Aktuelles

Neujahrsempfang des SPD-Stadtverbands Dessau-Roßlau

Neujahrsempfang der SPD Dessau Rosslau mit Waltraud Wolff

Der Neujahrsempfang des SPD-Stadtverbands Dessau-Roßlau am 20. Januar fand sehr großen Anklang und bot den etwa 90 Gästen eine gute Gelegenheit zum gegenseitigen Gedankenaustausch. Dazu hatten die Gastgeber neben der neuen SPD-Generalsekretärin Katarina Barley und mich von der Bundesebene noch Justizministerin Angela Kolb-Janssen und Sozialminister Norbert Bischoff von der Landesregierung Sachsen-Anhalt eingeladen. Mit dem erfahrenen Landtagsabgeordneten und ehemaligen Landesinnenminister Holger Hövelmann sowie Oliver Lindner und Robert Hartmann waren auch die drei regionalen Landtagskandidaten anwesend.

Zehntklässler fragen Bundespolitikerin

Waltraud Wolff diskutiert mit der 10. Klasse der evangelischen Sekundarschule Haldensleben

Angeregt durch einen Besuch im Deutschen Bundestag, luden mich Schülerinnen und Schüler  der evangelischen Sekundarschule Haldensleben zu einer besonderen Sozialkundestunde ein.
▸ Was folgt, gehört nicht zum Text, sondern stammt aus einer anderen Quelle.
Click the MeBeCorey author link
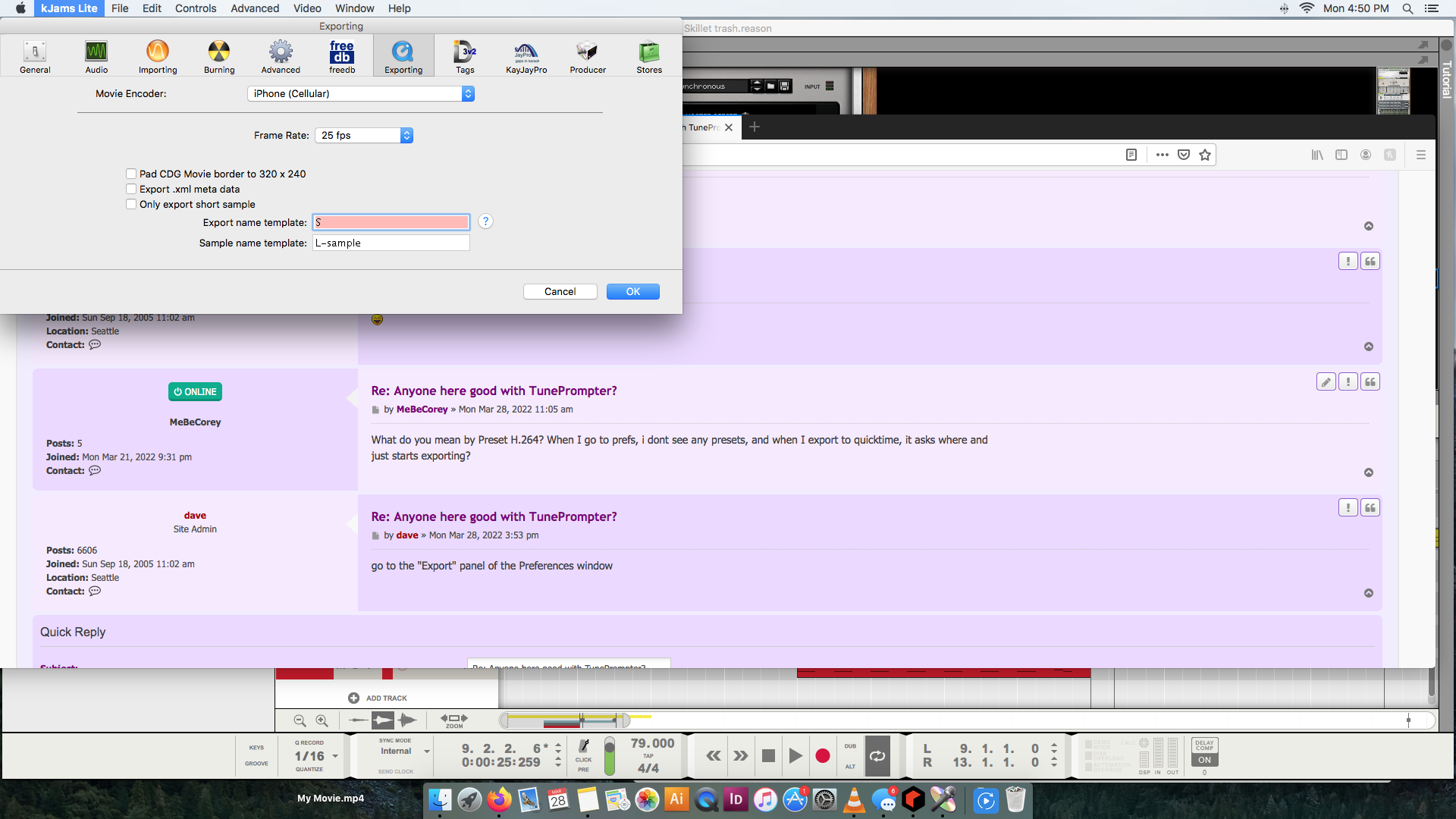Viewport: 1456px width, 819px height. [x=422, y=410]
Mit  Fragen aus den verschiedensten Politikbereichen hatten sich die Zehntklässler gut vorbereitet. So wollten sie von mir wissen, wie mein politischer Werdegang war und wie ich die verschiedenen Mandate ausübe. Außerdem interessierten sie sich für Fragen der Landwirtschaft, des Umweltschutzes und natürlich der Flüchtlingspolitik. Da am 13. März Landtagswahlen in Sachsen-Anhalt anstehen, wird die Schule an der Juniorwahl teilnehmen,  damit die Jugendlichen erste Erfahrungen als künftige „echte“ Wähler zu sammeln können.

Weihnachtszauber in der Förderschule Wefensleben

Waltraud Wolff liest Schülern vor

Seit drei Jahren gibt es den „Lebendigen Adventskalender“ in der Förderschule „Miteinander“ in Wefensleben. Am 9. Dezember stand „Weihnachtszauber mit Pixi“ auf dem großen Kalenderblatt, denn das war der Titel des Buches, aus dem ich den Kindern dort vorlesen wollte.
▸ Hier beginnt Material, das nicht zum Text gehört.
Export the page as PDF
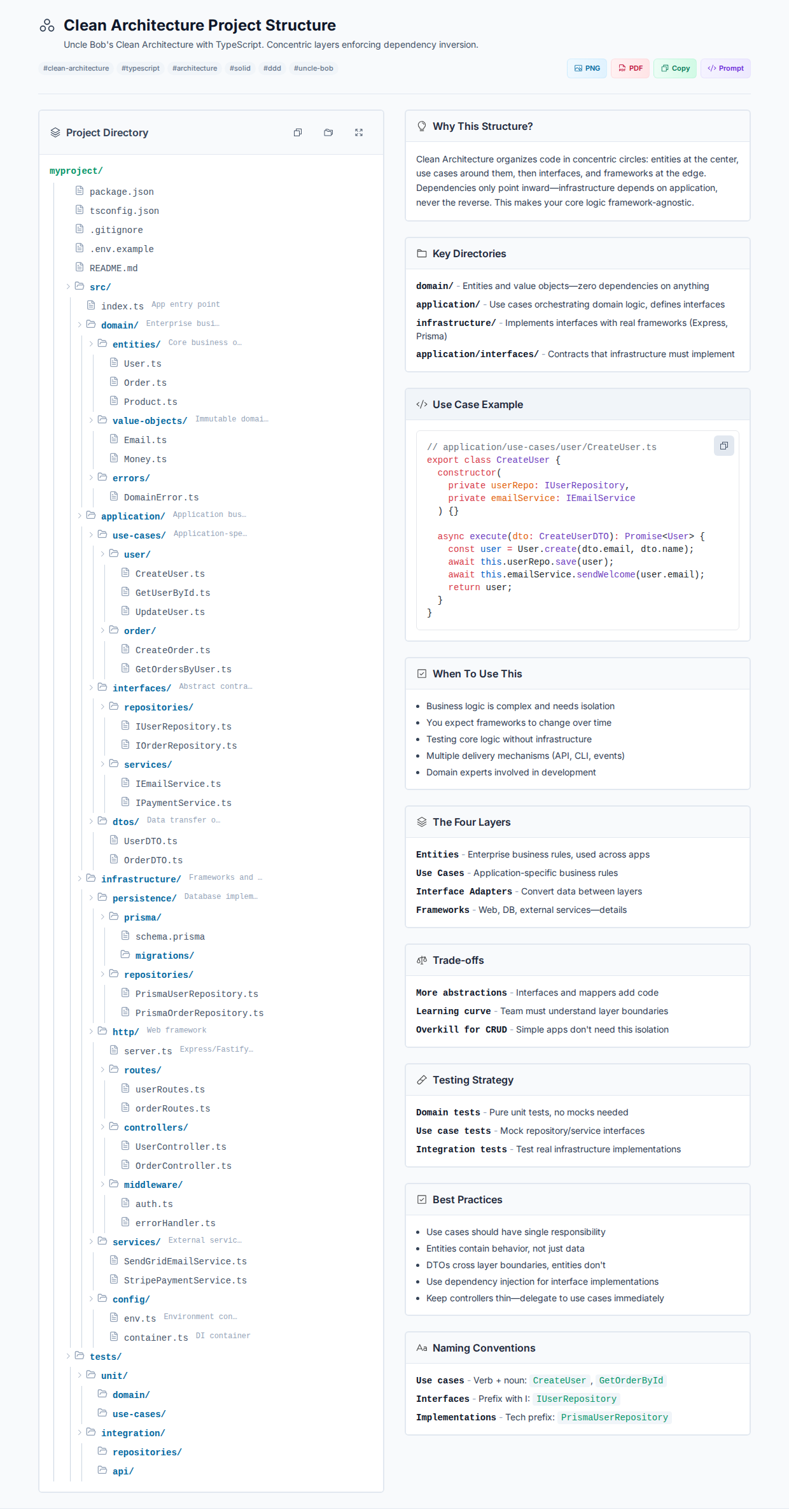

Nach einem kleinen Programm und den geliebten Adventsritualen lauschten die Mädchen und Jungen im Alter zwischen 7 und 17 Jahren mucksmäuschenstill der fröhlichen Adventsgeschichte von Pixi und seinen Freunden. Für jeden Tag im Advent hält das Buch eine Geschichte sowie Gedichte, Lieder, Bastel- und Backideen bereit. So werden in den kommenden Tagen und alle Jahre wieder die Schülerinnen und Schüler der Schule ihre Freude an dem Buch haben.

Mit der Idee des „Lebendigen Adventskalenders“ nahm die Förderschule Wefensleben am diesjährigen Wettbewerb „Ideen machen Schule“ der genossenschaftlichen PSD-Bank Braunschweig teil und gewann 1.700 Euro! Zwei nagelneue Gitarren und eine Mikrofonanlage sowie Sweat-Shirts für den Chor konnten damit angeschafft werden und sorgten bei Gewinnern und Sponsoren für große Freude.

Nein zum Syrien-Einsatz der Bundeswehr

Ich verurteile den Terror der IS aufs Schärfste und stehe solidarisch zu den Opfern und deren Angehörigen der Anschläge in Paris, Beirut und anderen Städten.

Ein militärischer Einsatz wird aber die Ursachen und damit die Existenz des Terrors nicht beseitigen. Meine Argumente habe ich heute in einer persönlichen Erklärung zur Abstimmung deutlich gemacht.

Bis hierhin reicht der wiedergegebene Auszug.